The revision of the fees came in the wake of strong public protest about the high prices charged for parking within hospital grounds.
In comments to MaltaToday, the government said that it was decided by Cabinet that it was willing to forgo the concession fee to halve the tariffs and renegotiate the agreement with Parksec.
“The agreement reached not only reduced the tariffs but also included the provision of a further 350 spaces exclusively for staff, and the provision of over 50 extra spaces for the disabled and more spaces provided for long-term chronic outpatient cases that needed to park at the hospital facility at very low rates for long period of time. Also, a new lower tariff rate was introduced for long time stays,” a spokesperson said.
However – and here’s what takes the biscuit – MaltaToday is reliably informed that the government is now actually paying Parksec, rather than the other way around, for the estimated decrease in revenue from the cut in tariffs with a further compensation of Lm210,000 (€489,000) every year.
The government has ignored MaltaToday’s question on whether it was paying Parksec any compensation.
That means the government not only lost out on €1.63 million in concessionary fees for the next five years. But it will also give Parksec a total of €2.44 million while allowing it to keep all the revenue from the car park.
And that is already a big windfall for Parksec, which can collect a minimum of €1 for a stay exceeding 15 minutes (it actually takes 20 minutes to walk from the car park to a Mater Dei ward). With 983 spaces at Mater Dei, Parksec can make a cool half-million euros in revenue every year, without giving any of it back to government.
And despite such a lucrative earner, the government has confirmed that revenues are not even reported to the Foundation of Medical Services.

Higher concessionary fee
MaltaToday can even confirm that at the time of the public tender, another company, Bonnici Brothers, was offering to pay government a higher concessionary fee of Lm175,000 (€406,000) for the operation of the car park.
But despite their lower offer, Group 4 Securitas was chosen by the contracts division for the operation of the car park.
“A tender submission is made up of several components and must be considered wholly in terms of benefit and added-value.
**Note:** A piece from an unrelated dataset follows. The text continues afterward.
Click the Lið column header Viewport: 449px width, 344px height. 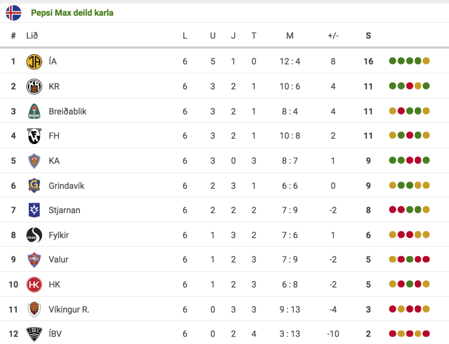coord(32,36)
Consequently, the decision to award a contract is not solely dependent on the consideration of a single component,” a government spokesperson told MaltaToday.
“The decision to award the tender to Parksec was contested by Bonnici Brothers at the arbitration centre and the decision of the Foundation for Medical Services and the Director of Contracts was confirmed.”
When asked why the government should not man the car park using its own human resources, the spokesperson replied that it was not government’s remit to manage car parking facilities.
 
John Dalli’s PQ
In a parliamentary question put to him by the Labour opposition, social policy minister John Dalli told parliament that the government was paying €2.25 million every year (VAT excluded) for security at Mater Dei, without specifying how much was being paid for either the internal security or the external security (car park) contracts.
In that same PQ he specifies that government pays €790,000 in salaries for government security guards employed at St Luke’s Hospital.

More contracts to Group 4
In addition to the two security contracts, Group 4 Securitas has also won a contract for the provision of secretarial and clerical services at Mater Dei.
The company provides 88 employees to do clerical, secretarial and reception duties inside Mater Dei. A government spokesperson said the tender and award of the secretarial, clerical and reception services tender was managed by the then Ministry of Health “as it sought to address pressing urgent shortages in clerical staff during the migration process.”
The contract originally envisaged 57 private clerks and receptionists, but this was raised to 88.
The cost of the contract is estimated at €394,000 a year, or €1.9 million over five years. It is not known why health sector employees are not utilised for this job.